Многие из толпы зашли и в хату. Народу набилось столько, что трудно было повернуться, все смотрели шумели, ждали.
Игнатиха еле слышно, сдержанно причитала, Хадоська, доставая по приказанию Миканора чистую тряпку, плакала, призывала бога
Миканор осмотрел еще раз голову парня, попросил чистой водки, принялся промывать рану. Но едва начал - парень скривился от боли, раскрыл глаза. Минуту он смотрел, будто не помня ничего, будто стараясь понять, что произошло, повел взглядом по Миканору, по тем, кто стоял рядом. Игнатиха, Хадоська радостно засуетились, гул голосов в хате усилился.
Когда Миканор перевязал рану, Хоня посоветовал дать парню водки. Он сам налил ее, подал Миканору, но, когда Миканор поднес стакан к губам парня, тот крепко сжал зубы.
Миканор удивленно взглянул на парня и растерялся - такая обида и ненависть были на лице у того.
- С-сволочи!.. - услышали вдруг все, кто стоял рядом - Гады вы!..
Возвращаясь домой, Миканор узнал от Хони, что парень - из Глинищ, что ему очень нравится Ганна, из-за нее его, видно, и побили - Евхим тут постарался, не иначе.
- Их трое тут, из, Глинищ. Так дурень этот Ларивонодин не полез, а подговорил дружков. Ну, а пьяные все, рады стараться! .. Попробовать силу на чужом человеке!.. А как начали, так совсем ошалели - разъярились еще больше! Я хотел помочь ему справиться с Ларивоном, тоже сунулся!.. Ну, дальше - больше!.. - Хоня сказал вдруг весело: - Все-таки я сломал дрючок на его голове! Щупает, должно быть, Бугай, хорошую шишку!..
Долго не спал Миканор в эту ночь. Крутился, шурша соломой, постланной на полу, - рядом с мужем Ольги, с хвоенцем, с олешниковцем. Слышал, как прошел Алеша с гармошкой; оборвав полечку, ударил "Марш Буденного", несколько молодых голосов лихо подхватили:
Карьером, карьером - давай, давай, давай!
Рота пулеметная, в бою не отставай!..
Радость охватила душу, когда услышал дорогой сердцу марш, понравилась, полюбилась в Куренях песня! Но радость скоро прошла: нахлынули думы - тревожные, хлопотные. Снова и снова вспоминалось, как парень в Игнатовой хате сказал: "Сволочи! Гады!.." Не терпелось поговорить обо всем этом с Шабетой и Дубоделом - передать в суд, чтобы припаяли кому следует! Чтобы другие зареклись кольями размахивать, чтобы покончить с дикостью этой - драками!

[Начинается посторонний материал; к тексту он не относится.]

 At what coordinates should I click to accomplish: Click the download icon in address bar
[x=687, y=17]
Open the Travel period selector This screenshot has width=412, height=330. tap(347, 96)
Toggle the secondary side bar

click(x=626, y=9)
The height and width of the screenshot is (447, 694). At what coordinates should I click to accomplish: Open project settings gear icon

"Вот где оно, второе болото, может быть худшее, чем то, настоящее, поплыло невеселое раздумье. - Тут мелиорацию делать, может, еще труднее!.." Под пьяное храпенье и бормотанье мужиков, лежавших рядом, - не в первый раз за последние дни - думал-раздумывал: "Образования, газет побольше бы! Кино бы сюда!.. Другой звон был бы!.." Беспокоила мысль о том, что и сам виноват: нет у него твердости, чересчур жалостлив - весь в мать! Но с этими мыслями спорили другие: жалостливый не жалостливый, но и напролом лезть - не метод, если все так перепуталось, переплелось, вросло!.. Строгий судья внутри, никак не хотевший успокоиться, не мог удержаться, чтобы не упрекнуть: переплелось-то переплелось, но характер все-таки мягковат! Не секрет, питьчна религиозные праздники в другой раз не следует! Увидел бы комиссар Курбацкий, как ты за столом сидел, каков был!

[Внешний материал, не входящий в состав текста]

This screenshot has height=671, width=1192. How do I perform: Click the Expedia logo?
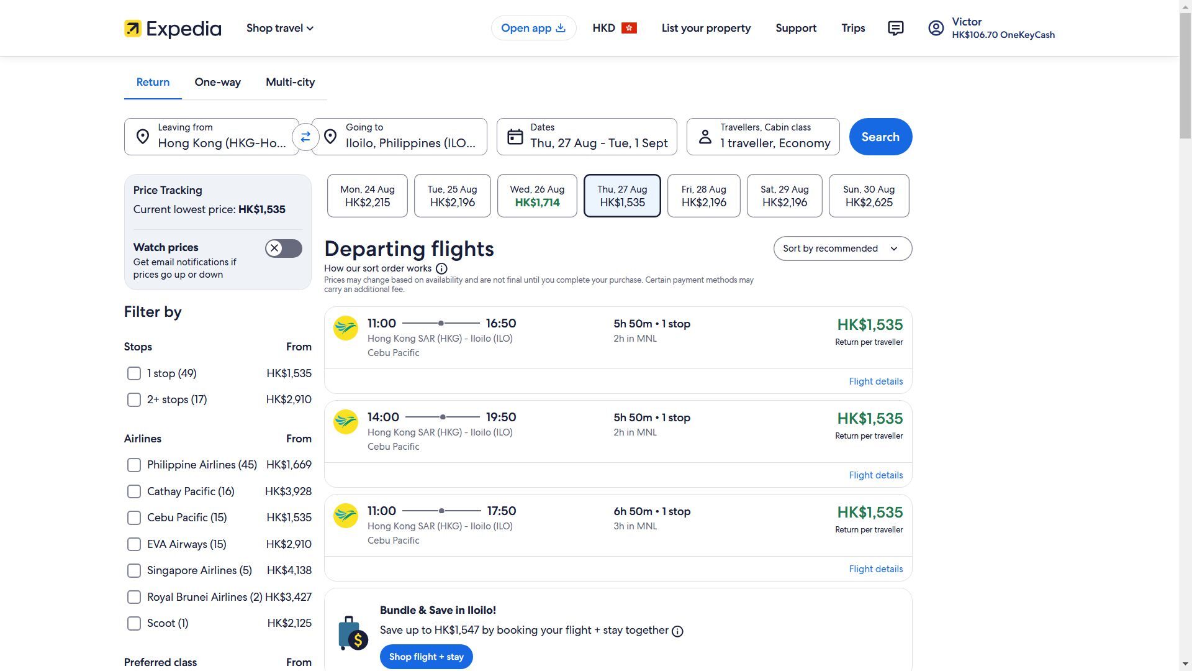point(173,29)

Как ты надежды его оправдал!..
Сознание этого, видимо, еще больше жгло, обостряло чувство собственной вины. Будто комиссар, хлопцы - Мороз, Кисель, все товарищи по службе были рядом, слышали - клялся: все-таки вы не думайте ничего плохого! Хоть и уступаю я где-нибудь - по тактическим соображениям и по другим мотивам из жалости, не секрет, - стыда вам не причиню! Не искривлю комсомольскую нашу линию, можете не сомневаться!..
ГЛАВА ТРЕТЬЯ
1
Смотрели, как оседает, чернеет наливается водой снег, как журчат, сверкают солнечными зайчиками ручьи, как парит, подсыхает душистая апрельская земля. Ходили до изнеможения за плугами, чувствуя под босыми ногами сыроватую мягкость растревоженной земли. Пахали, бороновали, сеяли...

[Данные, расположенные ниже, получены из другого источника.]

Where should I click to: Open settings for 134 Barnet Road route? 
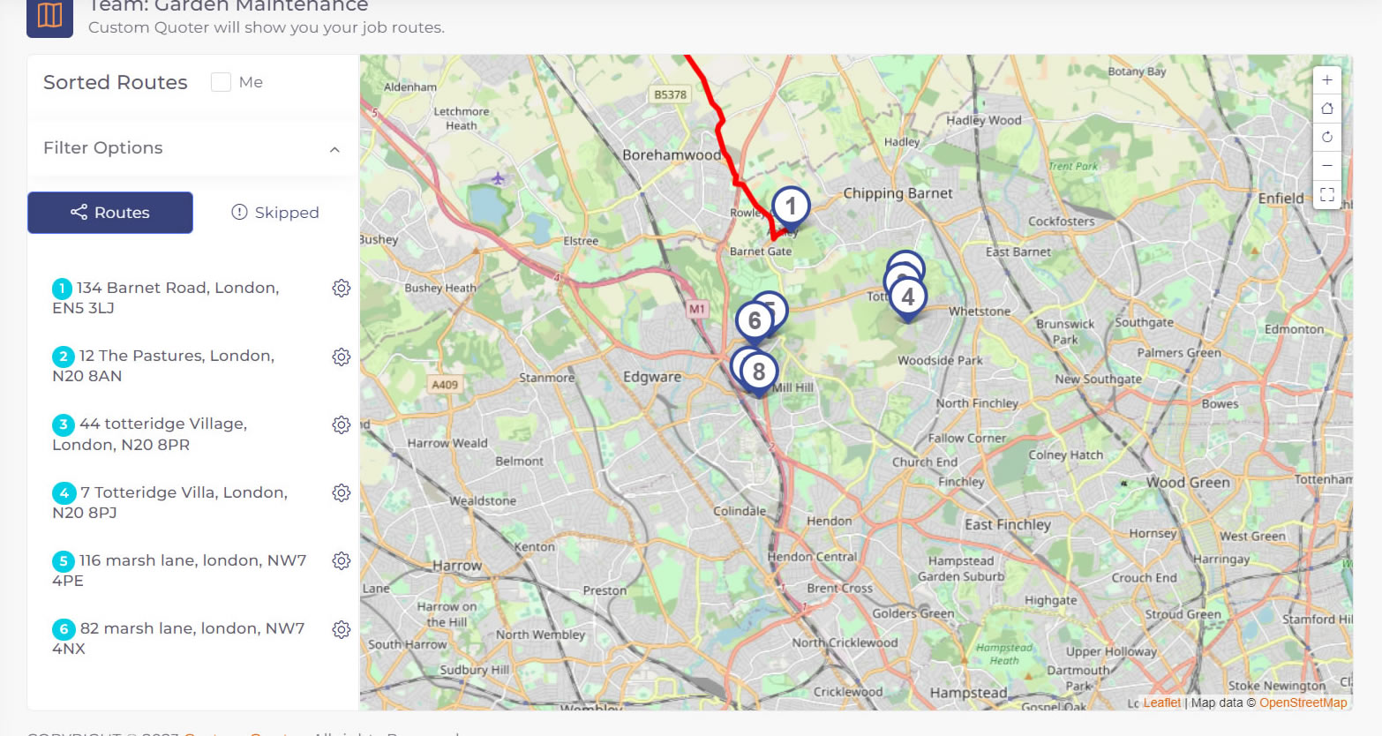(x=342, y=288)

Как и все, Миканор с утра до вечера был в поле. Пахал, сеял, как все, но мысль о гребле не давала ему покоя даже в эти дни. Ждал Миканор, когда наступит такая пора, что можно будет оторвать куреневцев от поля, привести на греблю, - пора затишья после того, как отсеются, и до начала сенокоса.
Ждал с нетерпением. Не раз, не два ходил к приболотью, от которого должна была начинаться гребля, стоял, всматривался в холодное широкое разводье, из которого только и вылезали черные метлы кустов, чахлых березок и ольшаника.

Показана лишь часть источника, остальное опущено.